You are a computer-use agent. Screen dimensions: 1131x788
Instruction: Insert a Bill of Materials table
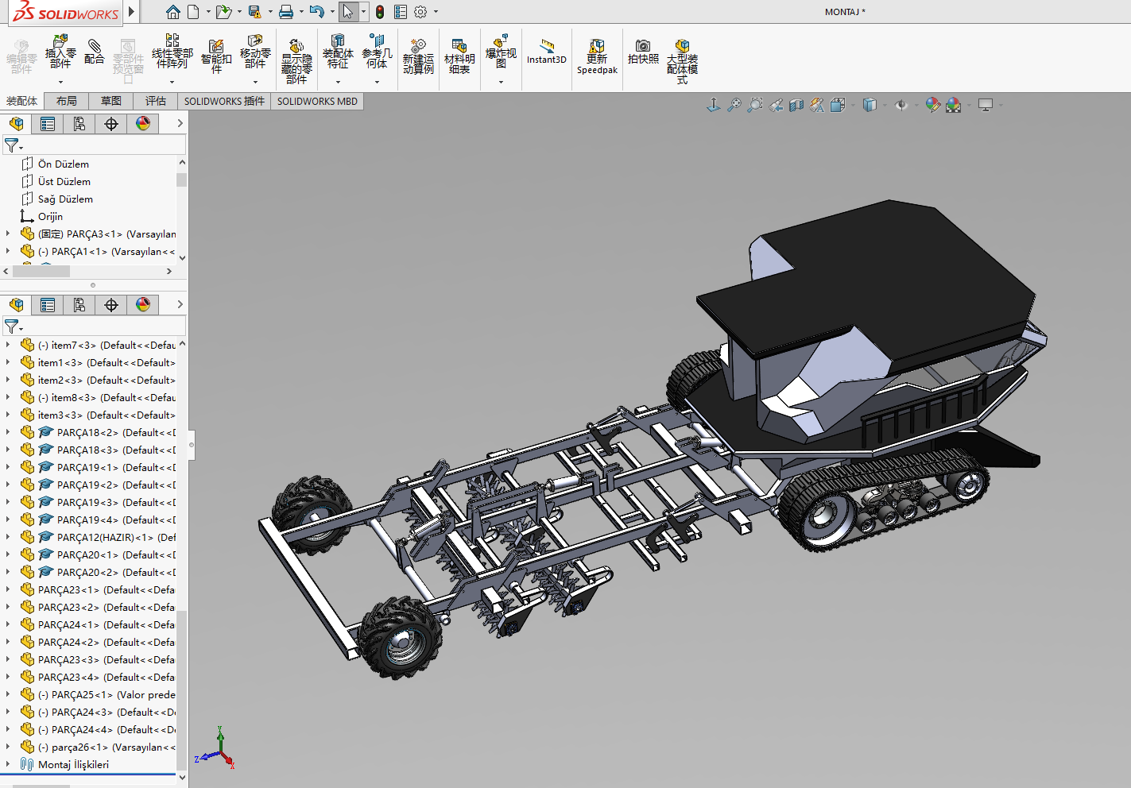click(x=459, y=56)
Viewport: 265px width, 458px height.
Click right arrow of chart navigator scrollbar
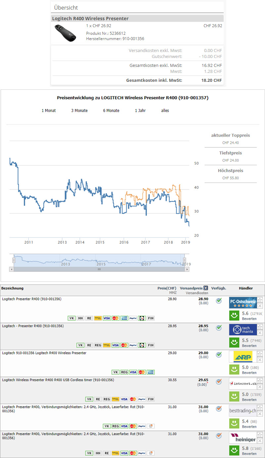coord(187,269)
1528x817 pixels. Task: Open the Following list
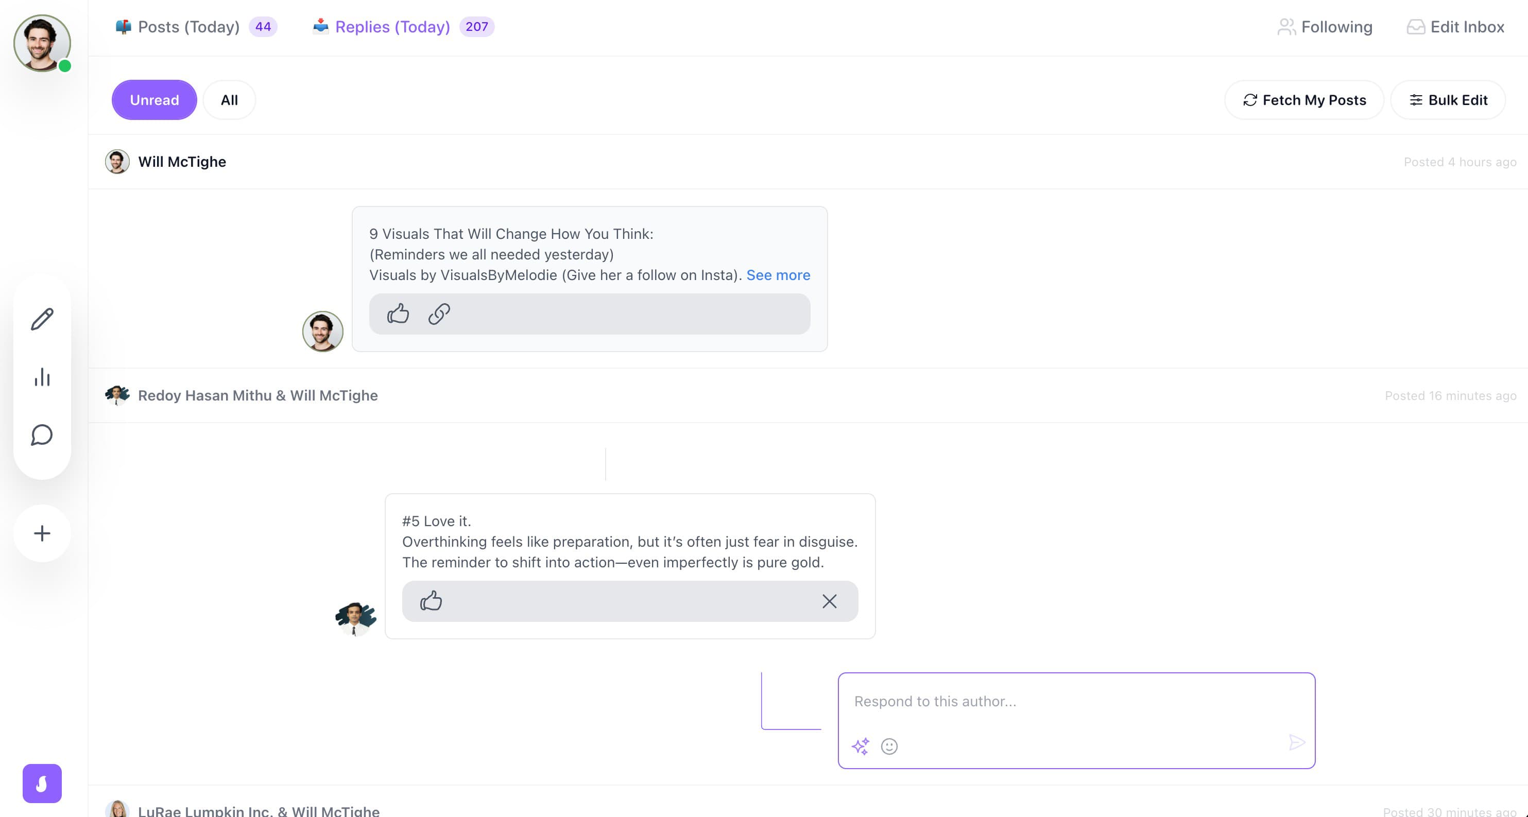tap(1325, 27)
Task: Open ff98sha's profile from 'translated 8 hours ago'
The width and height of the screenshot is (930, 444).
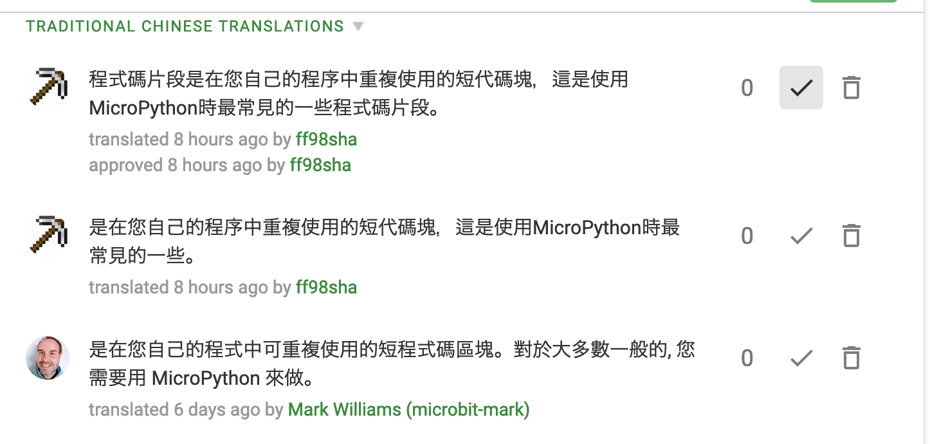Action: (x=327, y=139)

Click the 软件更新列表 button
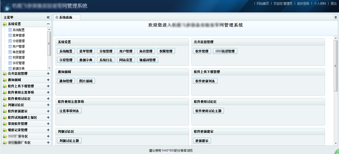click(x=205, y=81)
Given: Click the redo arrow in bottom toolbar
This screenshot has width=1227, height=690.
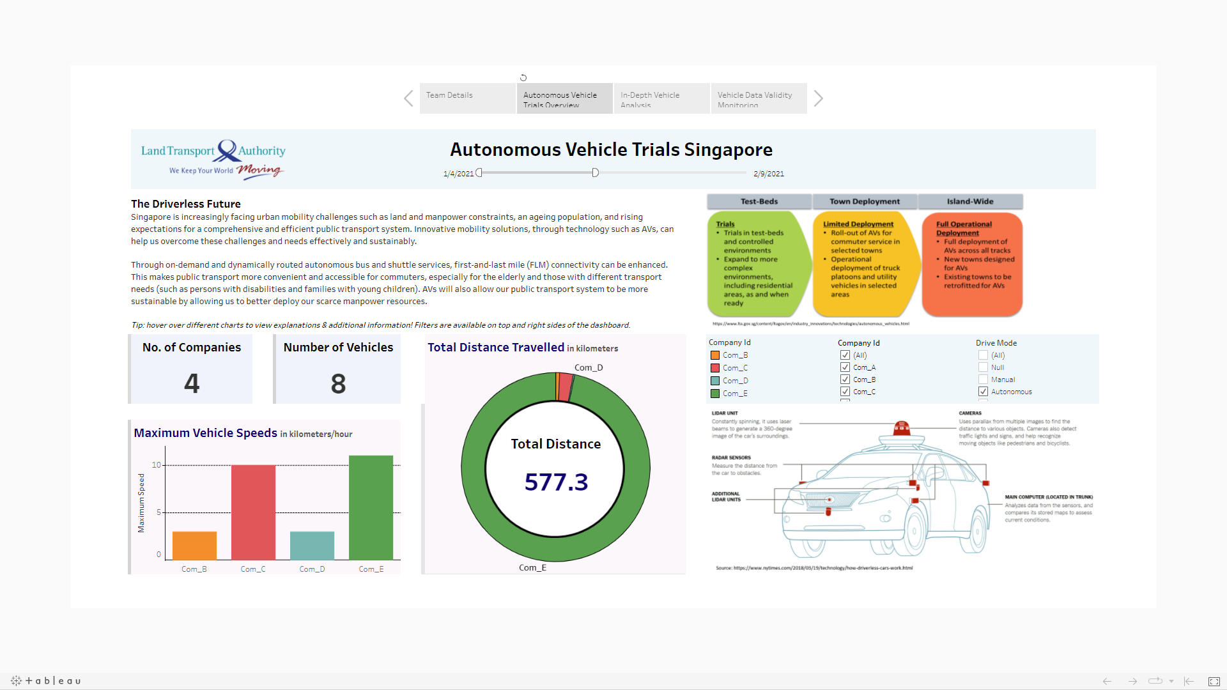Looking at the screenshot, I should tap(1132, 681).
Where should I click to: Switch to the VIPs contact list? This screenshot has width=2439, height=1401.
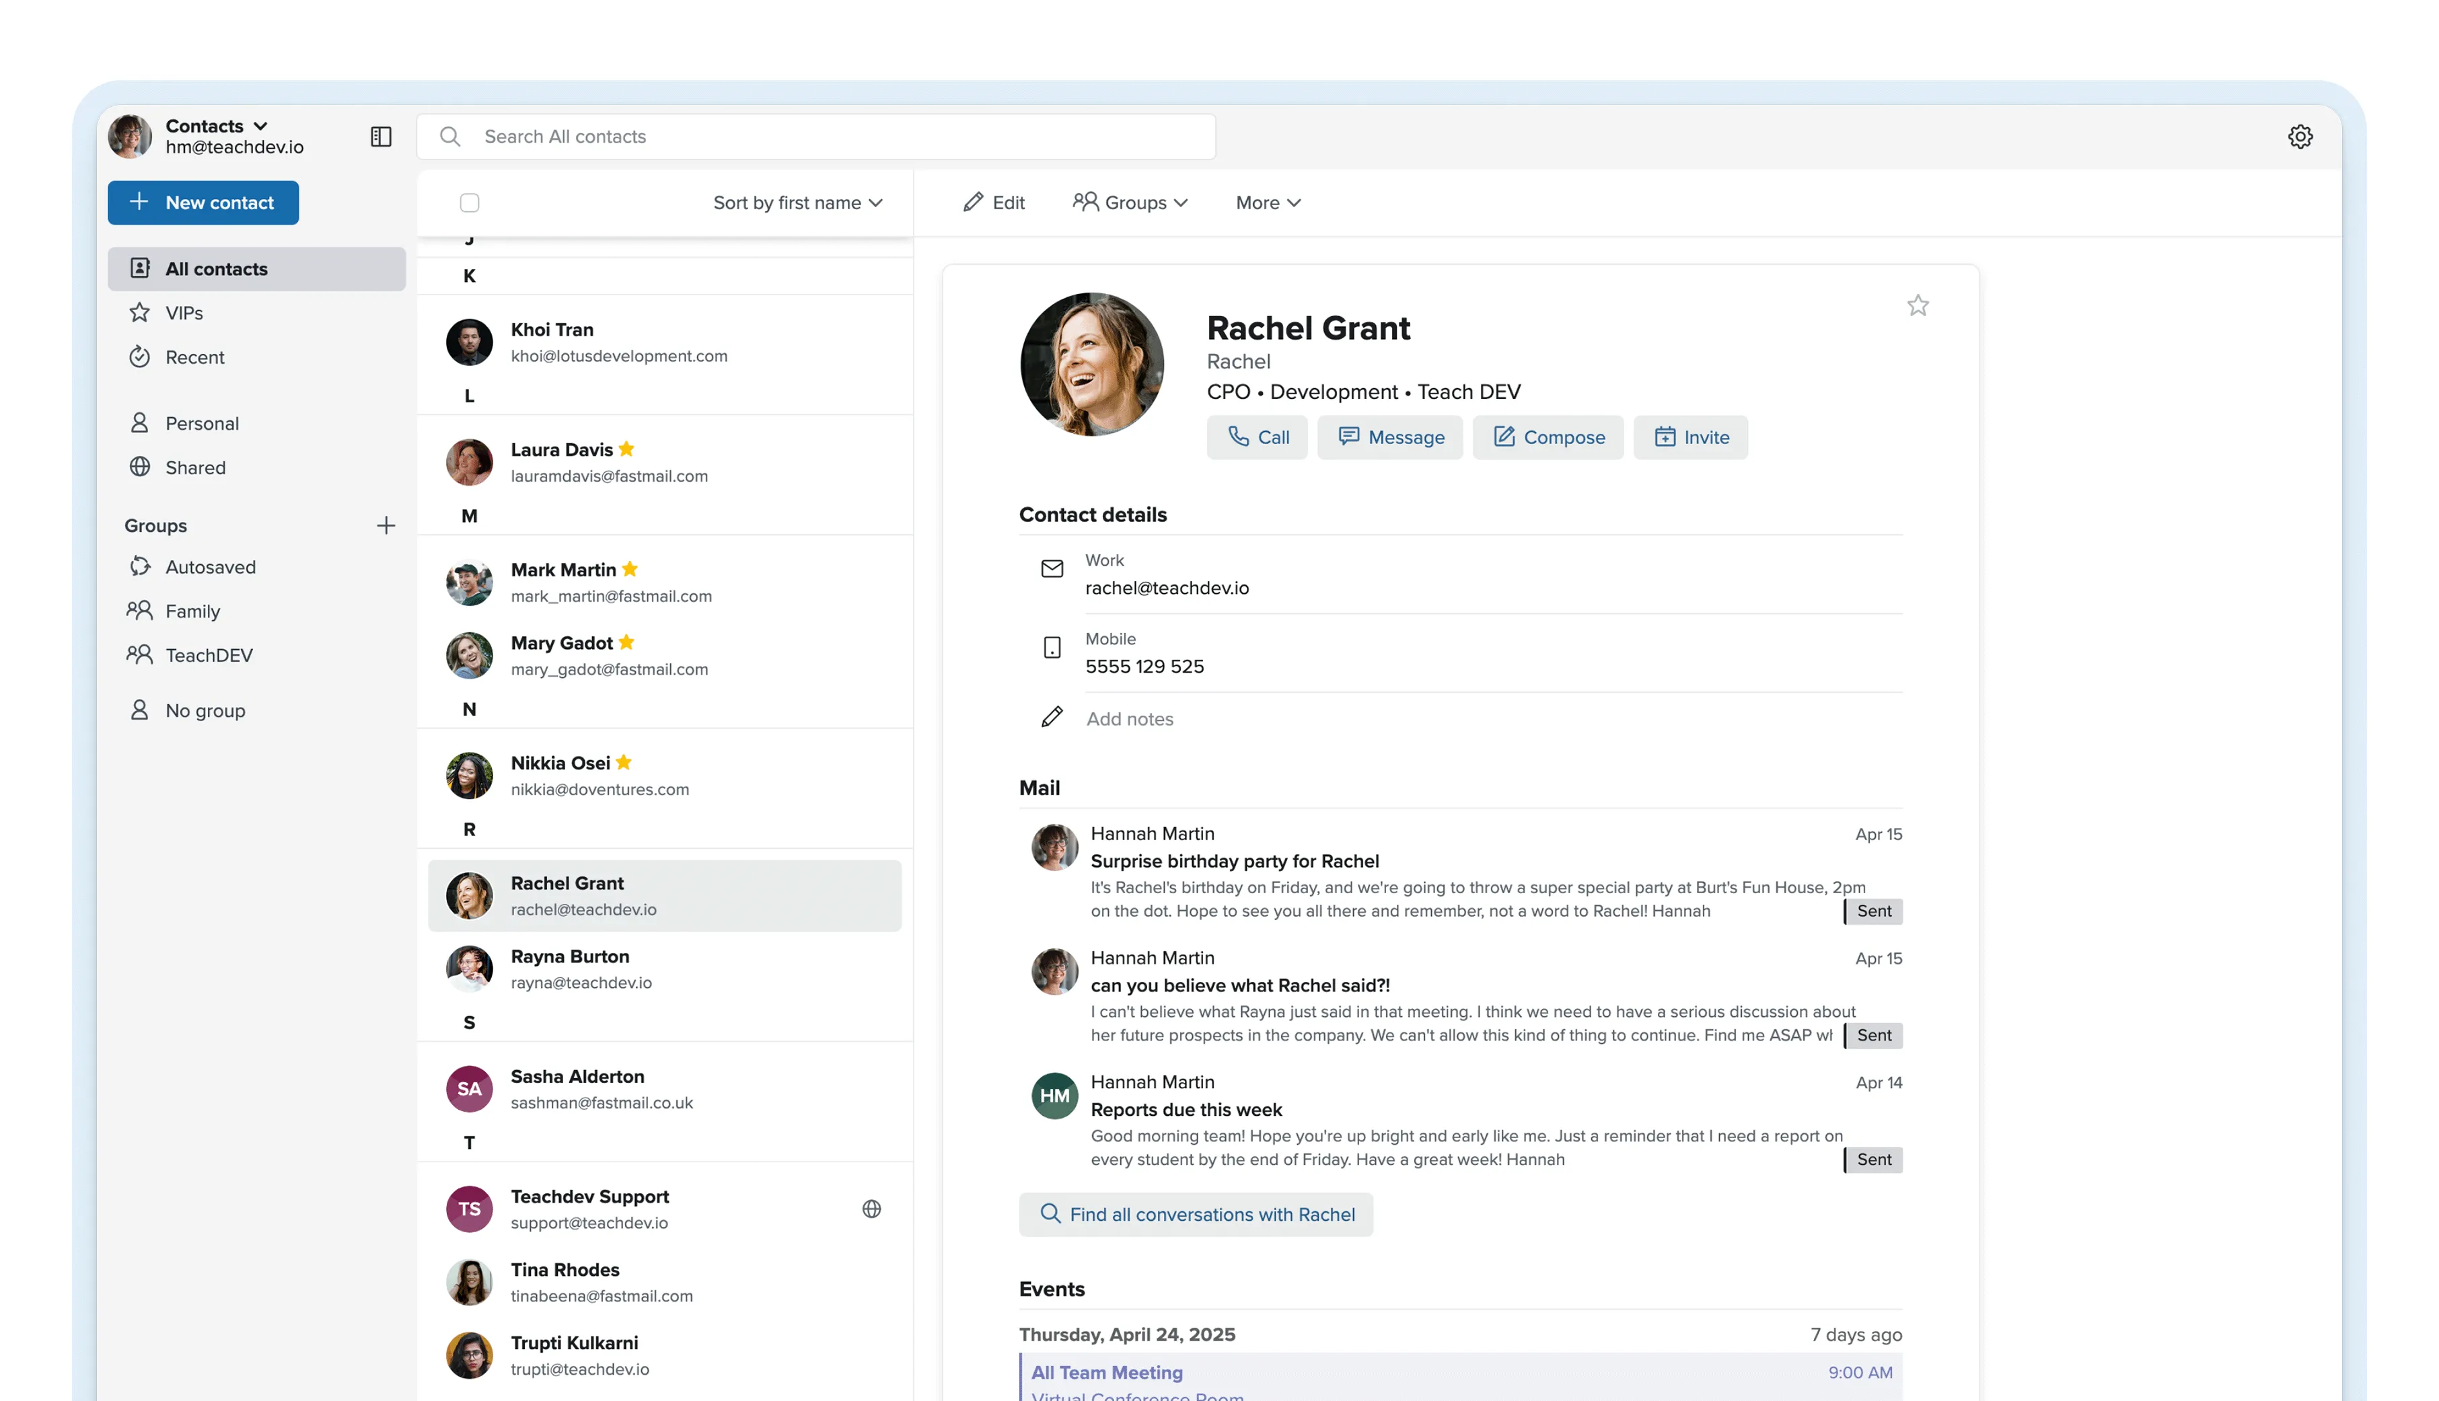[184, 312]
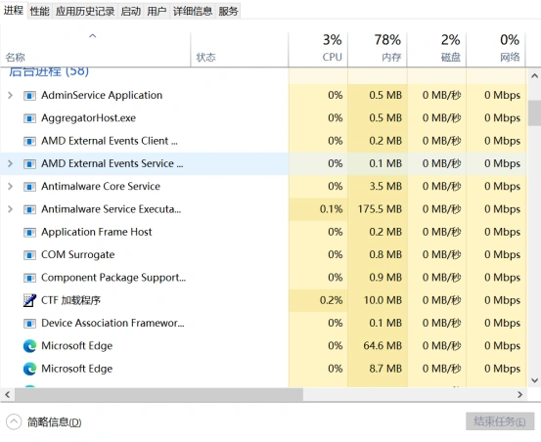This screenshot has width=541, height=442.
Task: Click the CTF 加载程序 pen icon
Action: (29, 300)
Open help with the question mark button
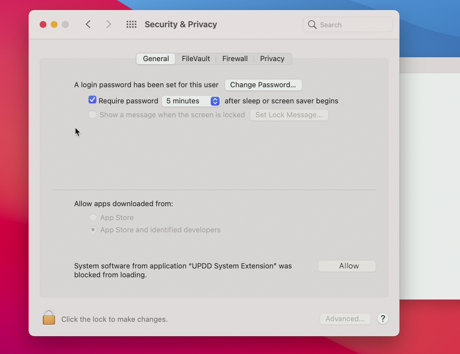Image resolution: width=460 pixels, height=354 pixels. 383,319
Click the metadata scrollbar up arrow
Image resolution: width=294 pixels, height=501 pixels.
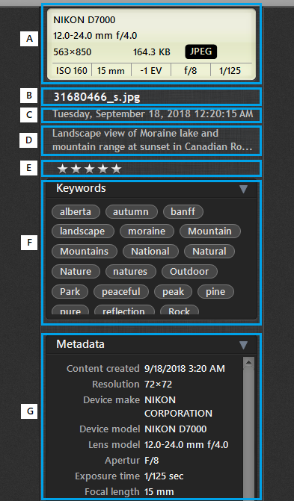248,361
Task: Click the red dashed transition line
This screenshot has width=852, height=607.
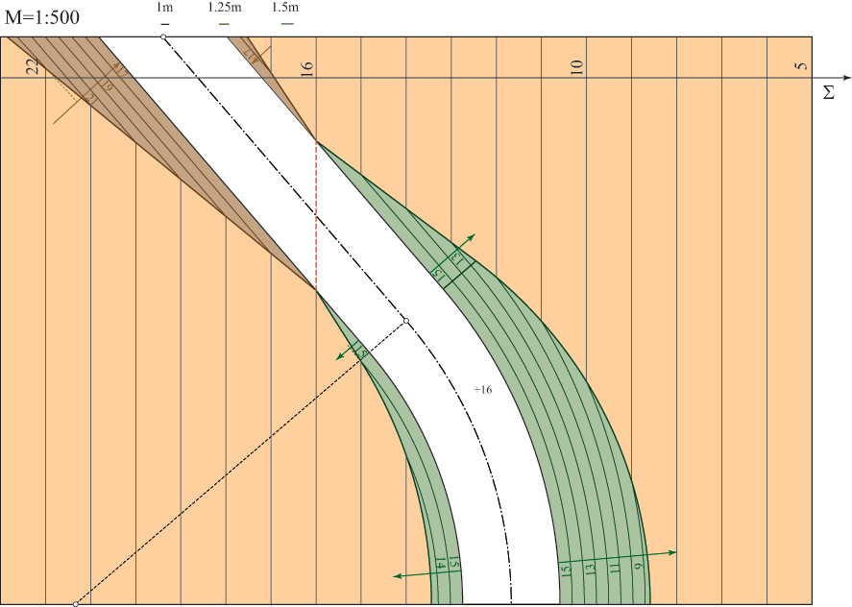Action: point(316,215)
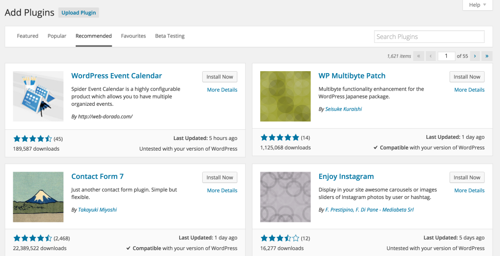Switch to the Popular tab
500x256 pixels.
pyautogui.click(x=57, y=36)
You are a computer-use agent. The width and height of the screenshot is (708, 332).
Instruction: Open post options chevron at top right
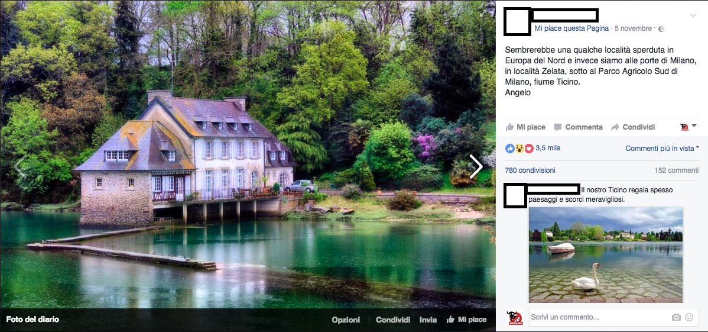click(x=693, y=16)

= = = = =

GIVEN EXERCISE: Pull out every line of the records above that contains the word "button".

TASK SOLUTION:
Click the 软件更新列表 button
Open help with the question mark button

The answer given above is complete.